[Dokumentauszug]
Kann ein Arzt seinen Honoraranspruch verlieren, wenn er den laufenden Behandlungsvertrag nach einer Operation kündigt, weil der Patient mit dem Ergebnis der Operation unzufrieden ist? Das musste das Amtsgericht München (AG) entscheiden.
Der Patient im Urteilsfall litt am Grauen Star. Er vereinbarte mit seinem Augenarzt zwei Operationen. Ziel der Operationen war nach Möglichkeit eine komplette Brillenfreiheit und Nahsicht. Zuerst operierte der Arzt das rechte Auge. Das Resultat war statt der vereinbarten Nah- jedoch eine Fernsicht. Der Patient war mit dem Ergebnis unzufrieden und fragte den Arzt mehrfach, wie der Eingriff am anderen Auge ablaufen solle. Daraufhin kündigte der Arzt den Behandlungsvertrag und verlangte die Zahlung der Kosten der ersten Operation in Höhe von rund 2.600 €.
Das AG wies die Zahlungsklage des Arztes als unbegründet ab, weil die Operation am rechten Auge des Patienten für diesen „wertlos“ sei. Der Arzt schulde zwar keinen Erfolg, sondern eine Dienstleistung. Wenn aber der Arzt den Vertrag kündigt, ohne durch vertragswidriges Verhalten des Patienten dazu veranlasst worden zu sein, kann er somit auch keine Vergütung verlangen, soweit der Patient kein Interesse mehr an der Leistung hat.
[/Dokumentauszug]
* Ziel der Übung *
Bitte gib aus dem Dokumentauszug alles von „Das AG wies“ bis hinunter zu „der Leistung hat.“ wörtlich wieder.
[Arbeitsmaterial]
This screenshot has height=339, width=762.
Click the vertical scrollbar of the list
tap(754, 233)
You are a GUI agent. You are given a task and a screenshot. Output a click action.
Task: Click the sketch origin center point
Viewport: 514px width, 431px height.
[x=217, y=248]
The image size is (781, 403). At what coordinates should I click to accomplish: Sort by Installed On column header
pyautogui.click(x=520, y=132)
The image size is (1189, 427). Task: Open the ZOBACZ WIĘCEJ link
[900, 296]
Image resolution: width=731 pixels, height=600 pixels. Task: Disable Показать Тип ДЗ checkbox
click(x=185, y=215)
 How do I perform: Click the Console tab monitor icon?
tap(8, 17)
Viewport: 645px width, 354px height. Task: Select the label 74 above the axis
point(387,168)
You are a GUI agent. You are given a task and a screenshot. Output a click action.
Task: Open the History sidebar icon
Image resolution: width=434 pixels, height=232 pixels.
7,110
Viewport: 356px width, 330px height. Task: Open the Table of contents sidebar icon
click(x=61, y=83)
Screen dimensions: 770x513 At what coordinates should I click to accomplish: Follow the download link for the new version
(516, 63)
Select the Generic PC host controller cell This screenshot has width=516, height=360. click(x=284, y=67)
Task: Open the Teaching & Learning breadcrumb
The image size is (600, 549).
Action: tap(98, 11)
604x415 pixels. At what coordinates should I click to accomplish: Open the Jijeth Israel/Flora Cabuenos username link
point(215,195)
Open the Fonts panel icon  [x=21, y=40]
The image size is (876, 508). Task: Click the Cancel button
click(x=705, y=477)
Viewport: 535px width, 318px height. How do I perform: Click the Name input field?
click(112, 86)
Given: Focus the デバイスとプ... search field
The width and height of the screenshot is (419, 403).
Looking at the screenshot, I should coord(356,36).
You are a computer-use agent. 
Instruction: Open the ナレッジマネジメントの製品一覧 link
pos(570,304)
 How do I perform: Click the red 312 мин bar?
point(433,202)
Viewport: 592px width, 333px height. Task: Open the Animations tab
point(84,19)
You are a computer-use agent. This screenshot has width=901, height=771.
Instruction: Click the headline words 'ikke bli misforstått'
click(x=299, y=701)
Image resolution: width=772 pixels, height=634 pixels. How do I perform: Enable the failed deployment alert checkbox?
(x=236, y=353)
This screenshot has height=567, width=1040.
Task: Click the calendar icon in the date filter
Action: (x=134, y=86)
[/Arbeitsmaterial]
* Lösung der Aufgabe *
Das AG wies die Zahlungsklage des Arztes als unbegründet ab, weil die Operation am rechten Auge des Patienten für diesen „wertlos“ sei. Der Arzt schulde zwar keinen Erfolg, sondern eine Dienstleistung. Wenn aber der Arzt den Vertrag kündigt, ohne durch vertragswidriges Verhalten des Patienten dazu veranlasst worden zu sein, kann er somit auch keine Vergütung verlangen, soweit der Patient kein Interesse mehr an der Leistung hat.